18
Mayıs
2024
Cumartesi
ANASAYFA

'MAHALLE BASKISI YOK' DİYEN BU SORULARI YANITLASIN

Ali Ağaoğlu isimli bir inşaat şirketi yöneticisinin gazetelere verdiği ilandaki bir sözü dikkatimi çekti; “Bu ülkede herkes iyi yaşamayı hak ediyor…”

Son derece doğru ve yerinde bir söz… Gerçekler bu sözle uyuşuyor mu? Tartışılacak bir konu… Türk toplumu çeşitli badireler atlatarak XXI. Yüzyıla kadar ulaştı ve gerçekten iyi ve insanca yaşamayı hak ediyor. Ancak öylesine olaylar yaşanıyor ki, karamsarlığa düşmemek elde değil… Bunlardan biri Mardin’de diğeri de İstanbul’da yaşandı… Her iki olayın ardından cehalet, bilinçsizlik, eğitimsiz, cemaat baskısı ve dünyaya kapılarını kapamak yatıyor... Bir takım bağnazların veya cemaatlerin de istediği bu türde düşünmeyen, körü körüne inanmış veya inandırılmış insanlar değil mi?

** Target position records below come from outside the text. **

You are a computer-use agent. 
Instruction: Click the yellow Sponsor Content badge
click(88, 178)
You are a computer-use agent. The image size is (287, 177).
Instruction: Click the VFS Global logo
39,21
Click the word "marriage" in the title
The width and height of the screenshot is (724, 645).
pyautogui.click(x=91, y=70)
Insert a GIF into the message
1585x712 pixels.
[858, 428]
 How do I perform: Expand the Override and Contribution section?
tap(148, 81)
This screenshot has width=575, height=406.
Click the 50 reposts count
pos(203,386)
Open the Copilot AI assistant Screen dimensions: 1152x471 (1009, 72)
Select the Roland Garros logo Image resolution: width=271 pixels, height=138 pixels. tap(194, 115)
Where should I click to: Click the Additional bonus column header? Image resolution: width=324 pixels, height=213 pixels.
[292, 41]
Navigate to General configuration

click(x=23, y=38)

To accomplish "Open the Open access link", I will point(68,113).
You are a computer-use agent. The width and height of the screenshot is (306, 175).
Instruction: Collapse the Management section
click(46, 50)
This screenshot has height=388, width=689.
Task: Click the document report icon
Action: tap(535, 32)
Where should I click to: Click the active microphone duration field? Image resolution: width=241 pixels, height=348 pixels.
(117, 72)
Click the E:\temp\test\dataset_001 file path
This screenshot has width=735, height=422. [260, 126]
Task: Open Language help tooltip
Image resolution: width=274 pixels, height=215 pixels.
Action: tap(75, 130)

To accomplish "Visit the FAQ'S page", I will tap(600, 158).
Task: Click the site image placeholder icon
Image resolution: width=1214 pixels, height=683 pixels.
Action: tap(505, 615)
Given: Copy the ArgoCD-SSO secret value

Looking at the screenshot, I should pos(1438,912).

Bağnaz veya beyinleri uyuşturulmuş, büyük şehirlerde yaşamalarına rağmen kırsal kesim törelerini, geleneklerini geldikleri yerde yaşamak ve yaşatmak isteyenlerin aydınlara baskısı söz konusu mu?

Yoksa bazılarının inkâr etmesine rağmen, mahalle baskısı sürüp gidiyor mu?

"Mahalle baskısı yok" diyenlere bir kaç sorum var; acaba normal giysiler içerisindeki kadınlar, İstanbul Fatih’te, Çarşamba’da rahatça dolaşabilirler mi? Buralarda ev tutabilirler mi?

Anadolu’nun birçok yerlerinde, yerel belediyeler büfelerde içki satışlarında zorluk çıkarıyorlar mı? Ramazan aylarında bazı yerlerde yiyecek bulabilmek mümkün mü?

Bazı kamu kurumlarında Ramazan aylarında tadilat nedeniyle yemekhanelerin kapatıldığı, üniversitelerin bazılarında yemek yiyen öğrencilere sataşmaların yapıldığı doğru mudur?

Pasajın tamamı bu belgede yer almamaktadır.